He opened his eyes to find himself looking at a creature with inquisitive gray eyes. This time his body was strapped tightly to a chair and he could not move. He wondered, was it a bird or an animal? Perhaps a fox or even a wolf? His body contorted and his eyes bulged as he tried to strike out, but they had tied his hands too tightly. The pair of eyes gaped closer, widening all the time, drawing him into the darkness of its pupils. He recoiled in terror, realizing that it was the face of a woman inspecting him hungrily. A smile appeared on her face.
“For God’s sake, help me,” he whispered in his own tongue, but she did not flinch. He kicked back in the chair and struck his head against a cement floor. Everything went black again.
The voices returned, striking through the haze of his consciousness. This time, they had blindfolded him.
“Are the others ready?” said an anxious voice. “Will they agree to be part of this?”
“Of course they will. Evil must be matched with evil. That’s the only solution for women like us who are beyond the reach of justice.”
He drifted back into darkness.
“How will we do it?” A woman’s voice roused him again.
It seemed he had awoken at precisely the right moment in their conversation. A voice he recognized as Lena’s spoke. “He will die like a dog. That is all he deserves.”

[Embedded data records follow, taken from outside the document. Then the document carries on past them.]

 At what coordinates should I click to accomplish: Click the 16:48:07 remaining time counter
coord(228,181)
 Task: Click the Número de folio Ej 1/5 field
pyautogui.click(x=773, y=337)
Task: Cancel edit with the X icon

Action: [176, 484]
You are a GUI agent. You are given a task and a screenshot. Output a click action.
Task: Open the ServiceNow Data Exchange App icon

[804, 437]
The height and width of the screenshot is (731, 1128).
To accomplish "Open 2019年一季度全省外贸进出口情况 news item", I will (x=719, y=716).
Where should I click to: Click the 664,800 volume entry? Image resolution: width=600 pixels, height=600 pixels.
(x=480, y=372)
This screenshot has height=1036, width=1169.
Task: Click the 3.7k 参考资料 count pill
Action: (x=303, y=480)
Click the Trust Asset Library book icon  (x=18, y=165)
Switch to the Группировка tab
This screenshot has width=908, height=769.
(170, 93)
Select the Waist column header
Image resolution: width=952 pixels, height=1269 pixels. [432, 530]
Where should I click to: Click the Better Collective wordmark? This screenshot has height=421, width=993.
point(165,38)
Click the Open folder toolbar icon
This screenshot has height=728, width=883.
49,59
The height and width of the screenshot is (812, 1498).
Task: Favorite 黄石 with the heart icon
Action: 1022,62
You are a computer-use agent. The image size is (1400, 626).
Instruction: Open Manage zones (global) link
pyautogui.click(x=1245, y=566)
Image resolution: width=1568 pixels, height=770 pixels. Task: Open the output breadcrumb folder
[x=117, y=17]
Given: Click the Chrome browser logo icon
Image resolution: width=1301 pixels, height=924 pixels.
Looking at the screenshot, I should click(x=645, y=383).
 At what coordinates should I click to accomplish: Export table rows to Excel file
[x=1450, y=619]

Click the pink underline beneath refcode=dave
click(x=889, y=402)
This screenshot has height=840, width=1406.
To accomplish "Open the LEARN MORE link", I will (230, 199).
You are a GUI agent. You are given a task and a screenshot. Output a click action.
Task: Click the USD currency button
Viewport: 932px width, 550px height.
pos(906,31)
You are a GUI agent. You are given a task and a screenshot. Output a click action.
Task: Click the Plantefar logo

Then the women spoke in unison, some of their voices trembling, as they swore an oath of allegiance. He could not make out all the words, but the determination they expressed seared into his consciousness. A pair of hands removed his blindfold. He blinked, eyes burning in the bright light. A circle of hooded faces surrounded him, jolting him back to cold reality.
“We are your sisters,” announced Lena. “Lost women from broken places. We have no names, no faces. We have taken you hostage so that we can wear your face and you can wear ours.”
44
Daly spent the first hour after Lena’s disappearance frantically trying to reach Irwin on his mobile. He was beside himself with anxiety for her safety. All he could hope for was that somehow she might be able to free herself and make contact with him again.
“They might kill her!” he shouted at Irwin when the detective feigned indifference on the phone. Daly promptly requested a raid at the pub where they had arranged to collect their passports.
Although it was one of the few things that Special Branch did well, the swoop proved fruitless. The bar was deserted, and there were no signs that Lena had even made it there in the first place. That evening, police officers mounted a series of roadblocks around Armagh, and Mikolajek’s name and details were circulated to detectives in neighboring jurisdictions. The press was alerted, too, and an appeal for information on the whereabouts of Lena Novak made it onto the late news bulletin.
When Commander Boyd heard that Lena had in all likelihood stolen Daly’s gun, he made him go over repeatedly what had happened, especially the role that Daly had played in the plot to ensnare Mikolajek.
“I want to hear the whole story, Daly. From the start. This woman is beginning to worry me, and that’s something new.”
They reconstructed the events and examined the decisions that Daly had made in the cold light of reality.
“If she uses your gun to kill someone, you could be charged with conspiracy to murder,” Boyd warned him. “She could even arrange it so it looks like you were the murderer. The gun can only be traced to you.”
Daly said nothing. His face was white. Boyd ordered him not to take part in the search. “The situation is too dangerous and you’ve already compromised yourself. There could be any number of dead bodies found at the end of today.”
“Mikolajek may be a hardened criminal, but he’s not a madman intent on killing anyone who crosses his path,” replied Daly. “Perhaps his plan is to take Lena and the other women and set up a brothel somewhere else along the border.”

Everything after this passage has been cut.